Researchers reveal Life could have started on VENUS
If conditions had been just a little different, life could exist on a lush, green Venus and Earth would be a dead planet, a new theory has claimed, DailyMail reports.
Researchers say that minor evolutionary changes could have altered the fates of both Earth and Venus - and hope to soon be able to model them.
This could make the search for alien life far more fruitful, and rewrite the theory of 'goldilocks zones' where life can exist.
The hypothesis by Rice University scientists and their colleagues is published in Astrobiology this month.
'Although the paper is about planets, in one way it's about old issues that scientists have: the balance between chance and necessity, laws and contingencies, strict determinism and probability.

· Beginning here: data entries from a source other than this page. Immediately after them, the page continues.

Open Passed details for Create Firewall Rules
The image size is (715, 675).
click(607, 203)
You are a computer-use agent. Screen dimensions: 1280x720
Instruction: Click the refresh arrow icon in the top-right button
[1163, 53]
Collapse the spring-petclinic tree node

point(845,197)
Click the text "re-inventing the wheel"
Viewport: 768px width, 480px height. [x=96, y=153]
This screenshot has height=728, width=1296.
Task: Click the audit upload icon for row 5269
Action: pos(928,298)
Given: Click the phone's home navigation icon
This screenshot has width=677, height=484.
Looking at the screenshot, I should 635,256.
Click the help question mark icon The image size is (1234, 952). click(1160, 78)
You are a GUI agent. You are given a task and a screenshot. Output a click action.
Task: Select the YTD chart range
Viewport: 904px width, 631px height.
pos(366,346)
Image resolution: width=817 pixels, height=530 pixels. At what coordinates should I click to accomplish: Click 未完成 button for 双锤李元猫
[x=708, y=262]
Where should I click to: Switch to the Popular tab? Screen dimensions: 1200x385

'But in another way, it asks whether, if you could run the experiment again, would it turn out like this solar system or not? For a long time, it was a purely philosophical question.
'Now that we're observing solar systems and other planets around other stars, we can ask that as a scientific question.
'If we find a planet (in another solar system) sitting where Venus is that actually has signs of life, we'll know that what we see in our solar system is not universal,' he said.
By extension, a similarly small variation could have changed the fortunes of Venus, Earth's closest neighbor, preventing it from becoming a burning desert with an atmosphere poisonous to terrestrials.
The paper also questions the idea that plate tectonics is a critical reason Earth harbors life.
'There's debate about this, but the Earth in its earliest lifetimes, let's say 2-3 billion years ago, would have looked for all intents and purposes like an alien planet,' Lenardic said.
'We know the atmosphere was completely different, with no oxygen.
'There's a debate that plate tectonics might not have been operative.
'Yet there's no argument there was life then, even in this different a setting.
'The Earth itself could have transitioned between planetary states as it evolved.
'So we have to ask ourselves as we look at other planets, should we rule out an early Earth-like situation even if there's no sign of oxygen and potentially a tectonic mode distinctly different from the one that operates on our planet at present?